The Big Picture

Government of Liberia Bureau of Immigration officials register asylum-seekers from Côte d’Ivoire in the town of Loguatuo, in Nimba County. © UNICEF/NYHQ2010-2753/Bill Diggs


What are human rights? 

Human rights are fundamental rights and freedoms to which every human being is entitled. These rights include individual, political, civil, spiritual, social, economic and cultural rights that help us to develop to our fullest potential.

Human rights are universal – they apply to all people, everywhere. You do not have human rights because of your citizenship, race, sex, language, or religion, but because you are a human being. They are also indivisible – no rights are more important than others. You cannot be granted only some rights, while others are denied.

How did rights come about? 

The concept of human rights has been around for a long time, and we can trace ideas about universal human rights back to ancient cultures, the world’s major religions, and many philosophers. But it was not until 1948 and the adoption of the Universal Declaration of Human Rights that we got an internationally recognized definition of these rights.
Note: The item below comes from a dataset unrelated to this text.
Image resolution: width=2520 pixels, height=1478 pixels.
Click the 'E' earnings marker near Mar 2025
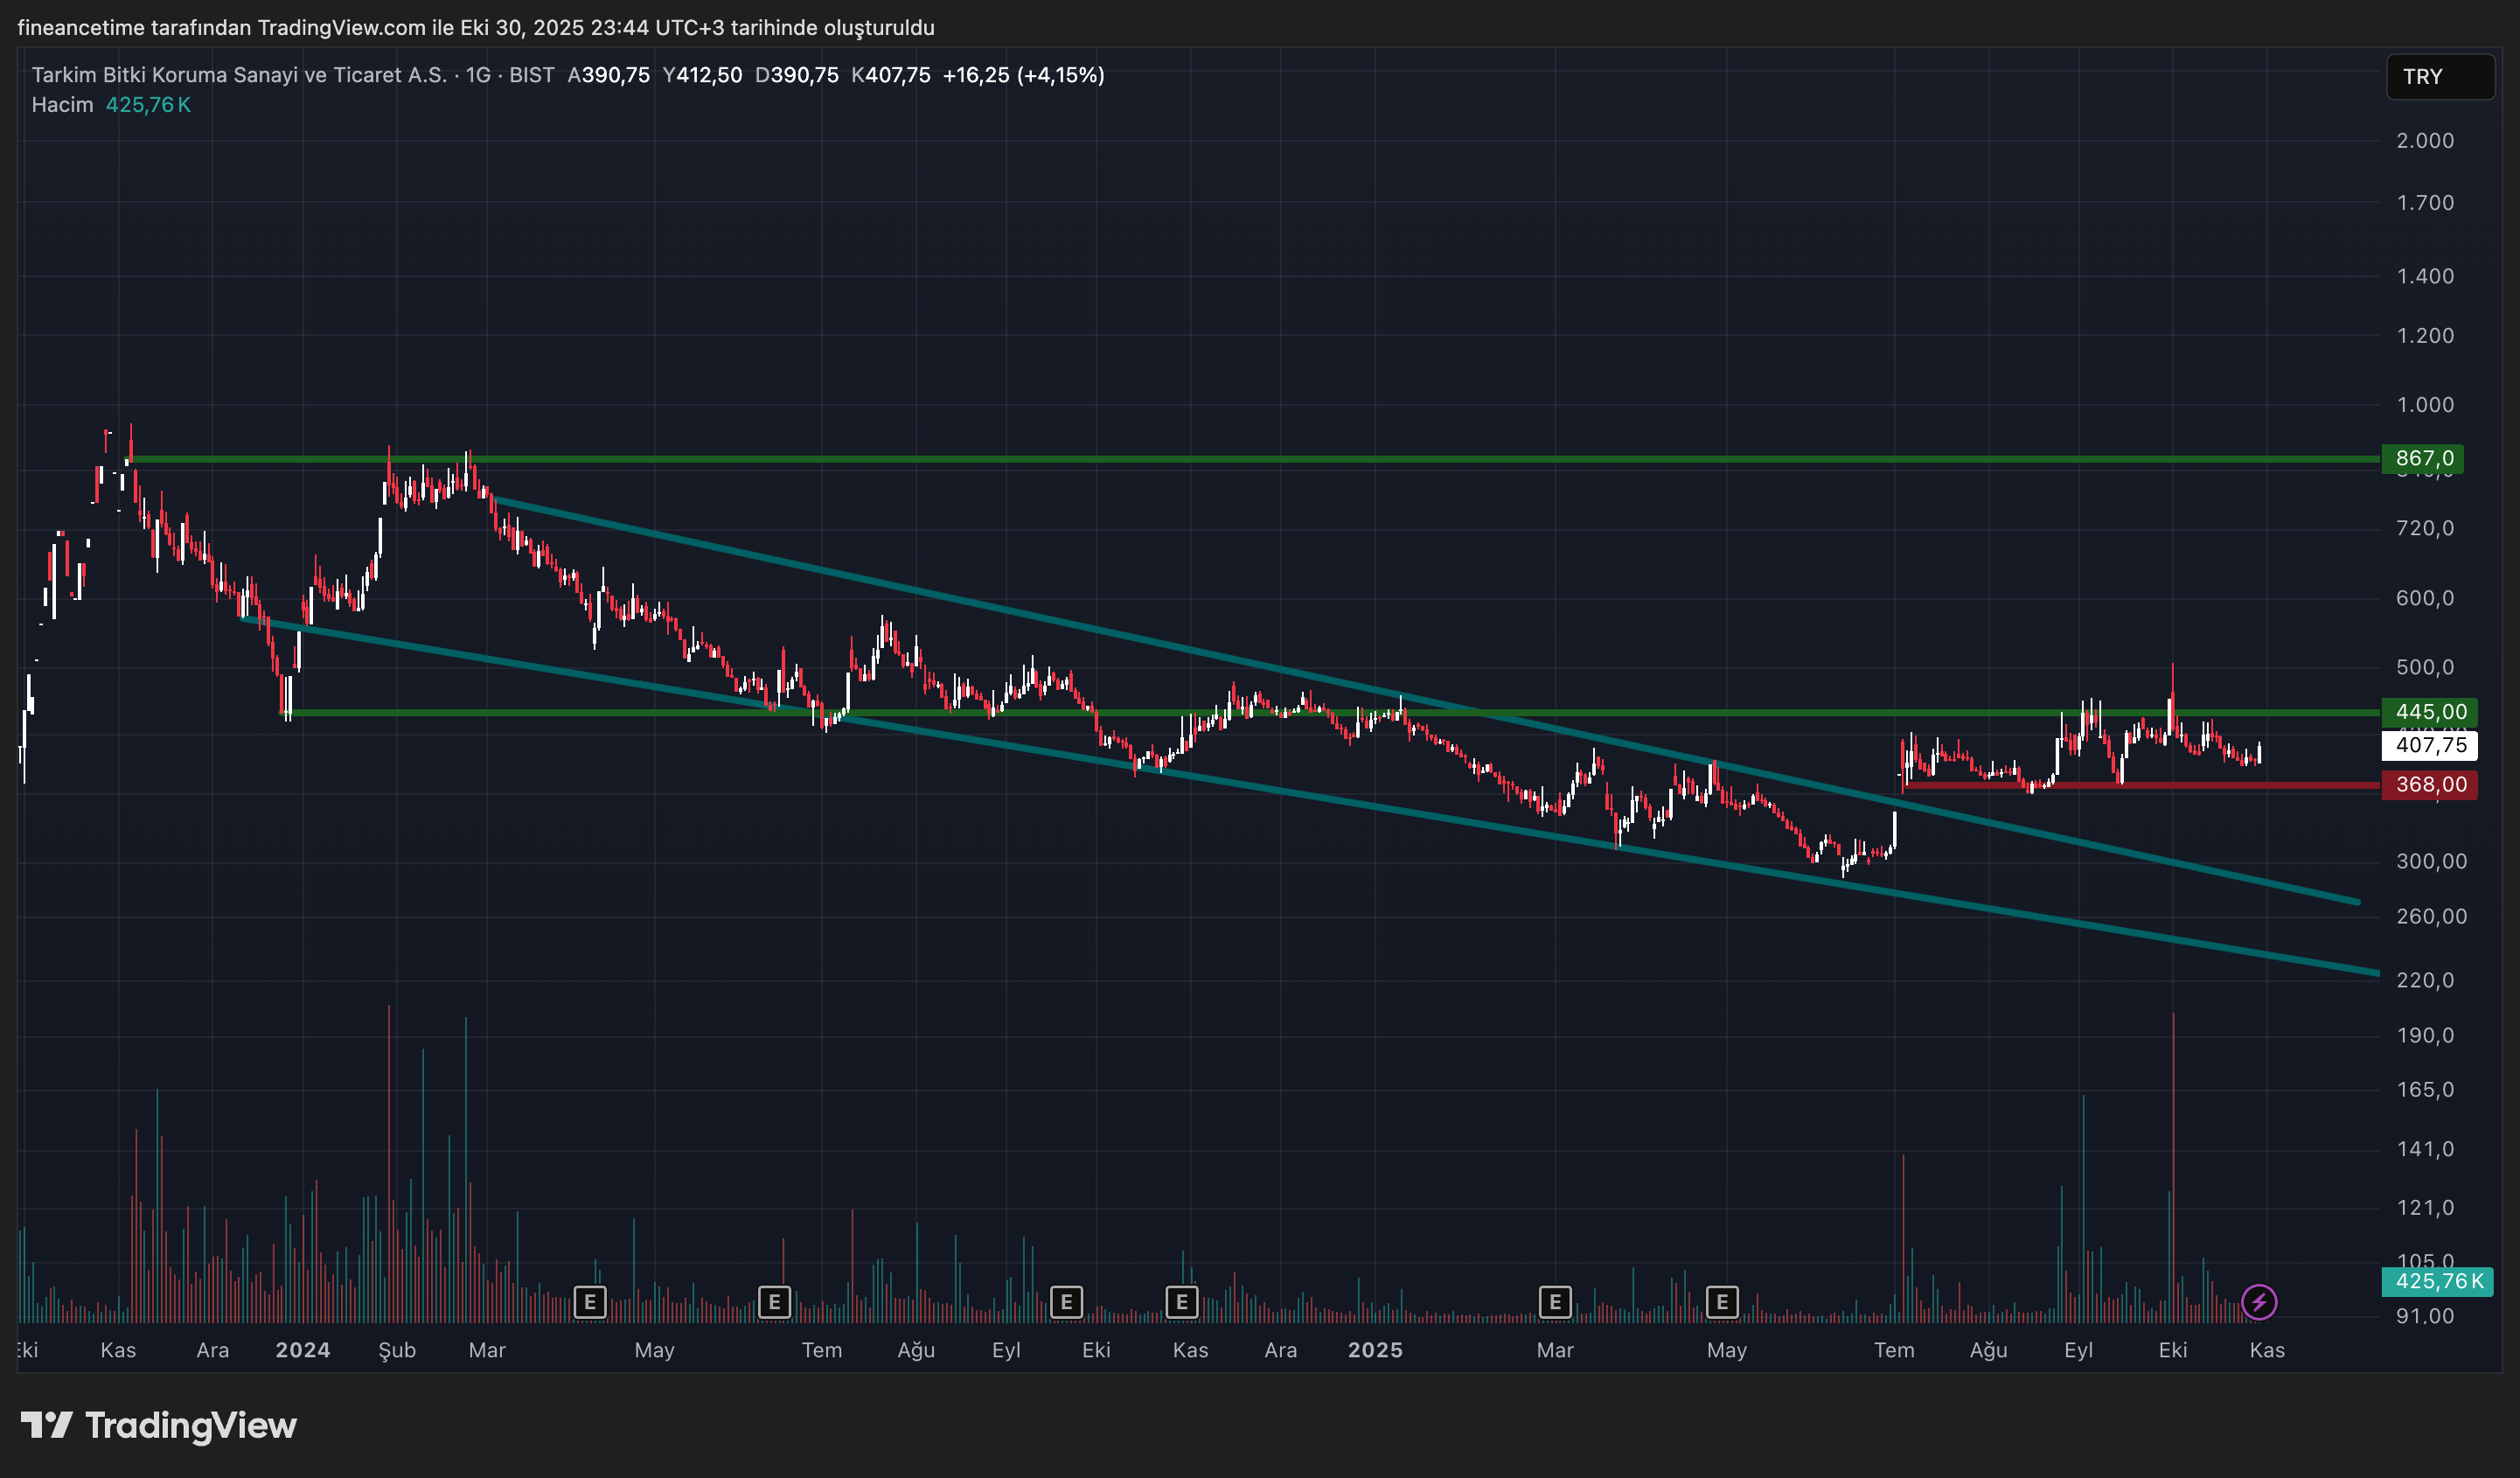[x=1555, y=1302]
In 1945, after the Second World War, world leaders gathered in San Francisco with the goal of creating a global organization that would work for peace and promote cooperation between countries. There, the United Nations was founded with a Charter (a guiding document) that committed all member states to promote "universal respect for, and observance of, human rights and fundamental freedoms for all without distinction as to race, sex, language, or religion."

However, many people felt that a better definition of human rights was needed – something that would make it clear for to governments, the United Nations and all people what having human rights actually are. In 1946, the United Nations established a committee to look into this, and after two years of drafting and negotiating the Universal Declaration of Human Rights was adopted.

What rights do people have? 

The Declaration contains a preamble and 30 articles that spell out the rights of all people. They cover: 
  • Individual rights – you have the right to life and liberty, to be free from slavery and torture, and equality before the law. 
  • Civil and political rights – you have the right to a nationality, to freedom of movement, to form a family and to own property. 
  • Spiritual and public rights – you have the right to freedom of thought and religion, to freedom of opinion and expression, and to access public services. 
  • Economic, social and cultural rights – you have to the right to an adequate standard of living, to get an education, to work and to participate in cultural activities. 

The Declaration in itself is not a legally binding document, but it has become what is known as “customary international law”. That is, when enough states begin to behave as though something is law, it becomes law "by use." The Declaration is also the foundation for a number of human rights treaties that have been adopted since 1948, for example the Convention on the Rights of the Child.